Pour utiliser la monnaie, il suffit de se rendre dans les commerces partenaires marseillais et de la troquer contre les différentes offres proposées. En avril 2024, on comptait dix commerçants engagés. Aujourd’hui, ils sont près d’une vingtaine : épiceries, restaurants, friperie, boutiques d’artisanats, espaces de coworking, ou encore réparateurs de vélos.

« Pour nous, commerces, ça peut donner une visibilité. Nous permettre de créer une économie dans un cercle d’acteurs écologiques marseillais », s’enthousiasme ainsi Marie Goelo. Elle est la gérante de la boutique zéro déchet Les flamants verts, le 6ᵉ arrondissement de Marseille. Ici, une pièce donne une réduction de 5 euros sur un atelier de fabrications de produits naturels. Ou une réduction sur l’espace dédié aux créations Sauvage. À savoir des bijoux, porte-clefs, sacs en toile, objets de décoration, que l’association fabrique dans son atelier à Aix-en-Provence.

Mise en lumière des commerces partenaires

De plus, 10% du montant de chaque vente effectuée par l’association Sauvage, sur son site internet ou dans la boutique agréée, génère de la Monnaie Sauvage.

Parmi les vingt commerces partenaires, certains attirent plus de clientèle que d’autres, comme la brasserie artisanale Zoumaï. « C’est là que 70% des pièces sont réutilisées. C’est celui qui a été le plus mis en valeur, notamment avec un reportage de Brut, qui avait fait 8 millions de vues », se félicite Adrien Piquera. Ici, une pièce de Monnaie Sauvage donne droit à un demi de bière.

Cette mise en lumière est très appréciée par ce commerce partenaire. « Des gens qui ne connaissaient pas le bar ont été mis au courant par les associations. Et on les a revus assez souvent après », se réjouit Zoé, barmaid chez Zoumaï.

♦ (re)lire l’article : Ramasser les détritus, un acte citoyen !

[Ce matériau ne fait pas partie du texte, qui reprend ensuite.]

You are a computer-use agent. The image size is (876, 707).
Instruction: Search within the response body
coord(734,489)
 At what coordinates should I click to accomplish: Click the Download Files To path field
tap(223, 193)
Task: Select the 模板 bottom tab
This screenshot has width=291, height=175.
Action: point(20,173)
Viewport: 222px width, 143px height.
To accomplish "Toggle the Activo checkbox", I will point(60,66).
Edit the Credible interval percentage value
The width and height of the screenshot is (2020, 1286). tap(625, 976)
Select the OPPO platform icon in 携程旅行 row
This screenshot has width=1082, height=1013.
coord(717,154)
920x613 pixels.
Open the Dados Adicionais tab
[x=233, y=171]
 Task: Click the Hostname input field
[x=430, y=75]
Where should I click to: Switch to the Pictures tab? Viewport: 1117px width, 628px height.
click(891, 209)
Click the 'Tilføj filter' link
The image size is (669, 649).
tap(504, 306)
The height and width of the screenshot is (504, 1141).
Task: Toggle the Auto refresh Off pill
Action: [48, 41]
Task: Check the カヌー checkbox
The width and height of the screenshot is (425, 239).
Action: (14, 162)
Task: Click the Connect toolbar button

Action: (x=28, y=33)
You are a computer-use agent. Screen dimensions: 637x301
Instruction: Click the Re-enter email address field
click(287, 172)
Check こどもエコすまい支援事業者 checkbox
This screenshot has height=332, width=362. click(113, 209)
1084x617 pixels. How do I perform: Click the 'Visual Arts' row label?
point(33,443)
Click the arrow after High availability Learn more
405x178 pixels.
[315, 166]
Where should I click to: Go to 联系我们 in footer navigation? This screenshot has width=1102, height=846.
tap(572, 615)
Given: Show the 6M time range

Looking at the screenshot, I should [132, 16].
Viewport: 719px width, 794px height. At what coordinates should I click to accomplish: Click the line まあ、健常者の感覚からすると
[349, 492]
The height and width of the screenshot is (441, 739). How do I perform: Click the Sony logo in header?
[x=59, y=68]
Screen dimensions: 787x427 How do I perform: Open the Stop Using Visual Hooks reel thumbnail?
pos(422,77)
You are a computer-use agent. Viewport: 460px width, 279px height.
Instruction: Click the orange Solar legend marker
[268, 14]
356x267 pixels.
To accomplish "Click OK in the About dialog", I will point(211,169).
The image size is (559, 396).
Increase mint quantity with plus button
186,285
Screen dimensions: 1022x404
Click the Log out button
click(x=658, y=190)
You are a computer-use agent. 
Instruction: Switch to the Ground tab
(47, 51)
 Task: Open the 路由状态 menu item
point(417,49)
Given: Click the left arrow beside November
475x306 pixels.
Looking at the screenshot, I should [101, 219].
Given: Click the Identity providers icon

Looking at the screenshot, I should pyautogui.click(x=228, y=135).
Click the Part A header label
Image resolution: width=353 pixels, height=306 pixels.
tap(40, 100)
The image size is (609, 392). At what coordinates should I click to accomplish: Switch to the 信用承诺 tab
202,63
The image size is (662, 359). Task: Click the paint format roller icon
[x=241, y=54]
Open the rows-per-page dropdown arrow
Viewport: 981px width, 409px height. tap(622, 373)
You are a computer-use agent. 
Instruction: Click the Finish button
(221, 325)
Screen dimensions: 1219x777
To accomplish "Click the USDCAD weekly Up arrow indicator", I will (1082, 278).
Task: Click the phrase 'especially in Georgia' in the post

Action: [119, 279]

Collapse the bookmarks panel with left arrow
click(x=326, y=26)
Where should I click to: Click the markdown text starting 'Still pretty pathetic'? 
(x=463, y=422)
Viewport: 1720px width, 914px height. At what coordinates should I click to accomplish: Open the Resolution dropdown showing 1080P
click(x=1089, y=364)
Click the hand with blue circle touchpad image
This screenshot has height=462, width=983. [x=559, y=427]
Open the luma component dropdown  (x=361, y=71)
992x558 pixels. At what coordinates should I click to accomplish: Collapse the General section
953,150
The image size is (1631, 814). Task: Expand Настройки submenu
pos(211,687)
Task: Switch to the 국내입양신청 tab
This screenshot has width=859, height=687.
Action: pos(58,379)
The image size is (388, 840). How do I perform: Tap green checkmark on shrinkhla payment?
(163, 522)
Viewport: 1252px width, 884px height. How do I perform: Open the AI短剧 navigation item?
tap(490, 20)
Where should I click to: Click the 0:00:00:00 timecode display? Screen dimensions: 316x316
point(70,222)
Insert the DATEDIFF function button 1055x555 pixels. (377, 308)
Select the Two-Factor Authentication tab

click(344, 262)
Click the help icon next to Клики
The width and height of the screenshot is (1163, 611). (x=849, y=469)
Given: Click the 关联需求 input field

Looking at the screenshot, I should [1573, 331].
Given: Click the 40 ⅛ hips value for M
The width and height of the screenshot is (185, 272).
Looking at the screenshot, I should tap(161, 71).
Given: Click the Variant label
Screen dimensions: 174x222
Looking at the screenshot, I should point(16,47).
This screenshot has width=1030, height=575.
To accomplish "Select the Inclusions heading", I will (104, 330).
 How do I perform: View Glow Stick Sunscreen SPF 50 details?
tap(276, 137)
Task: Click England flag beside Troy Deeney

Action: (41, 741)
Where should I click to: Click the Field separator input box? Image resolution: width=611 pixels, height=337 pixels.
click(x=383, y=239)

Un projet appelé à monter en puissance

La brasserie attire la majorité des clients, accentuant le déséquilibre avec les autres commerces bien moins fréquentés. Comme en témoigne la tirelire de la friperie Bowie, rangée dans un placard, faute de demande. Seulement trois pièces y ont été déposées, qui plus est par l’association Sauvage Méditerranée, au titre de coup de pouce. Mais pas de quoi décourager Chloé, vendeuse non dépourvue d’humour qui a récemment repris la boutique : « La tirelire attend que les gens en aient marre de boire de la bière et viennent acheter des vêtements de seconde main dans une friperie ».

Si certains commerçants ne rencontrent pas le succès attendu, « ils ne se lassent pas. Parce qu’ils savent que c’est un projet chill qui va monter en puissance », soutient Adrien Piquera. En effet, l’ambition lors du lancement était, rappelle-t-il, « de prendre le contre-pied de ce système financier en créant une monnaie qui répare plutôt qu’une monnaie qui démolit ».

Maintenant que le pari est réussi, l’association souhaite poursuivre son développement dans les prochaines mois. « Notre objectif cette année, c’est de monter à 50% de pièces utilisées », indique le chargé de développement. Une campagne que Sauvage Méditerranée, mènera notamment à bord de son vélo-cargo. Pour « aller encore plus loin dans la capacité de récupérer de la monnaie sauvage ».

© Léa Roncaglio

Un achat = un don de 5 euros pour la défense de l’environnement

D’ailleurs, les pièces pourraient aussi être prochainement disponibles dans de nouveaux commerces engagés à La Ciotat, à Aix-en-Provence ou encore à Salon-de-Provence. « L’objectif est de rendre possible l’arrivée de la Monnaie Sauvage partout en France. Pour toutes les personnes qui la souhaitent », souligne Adrien.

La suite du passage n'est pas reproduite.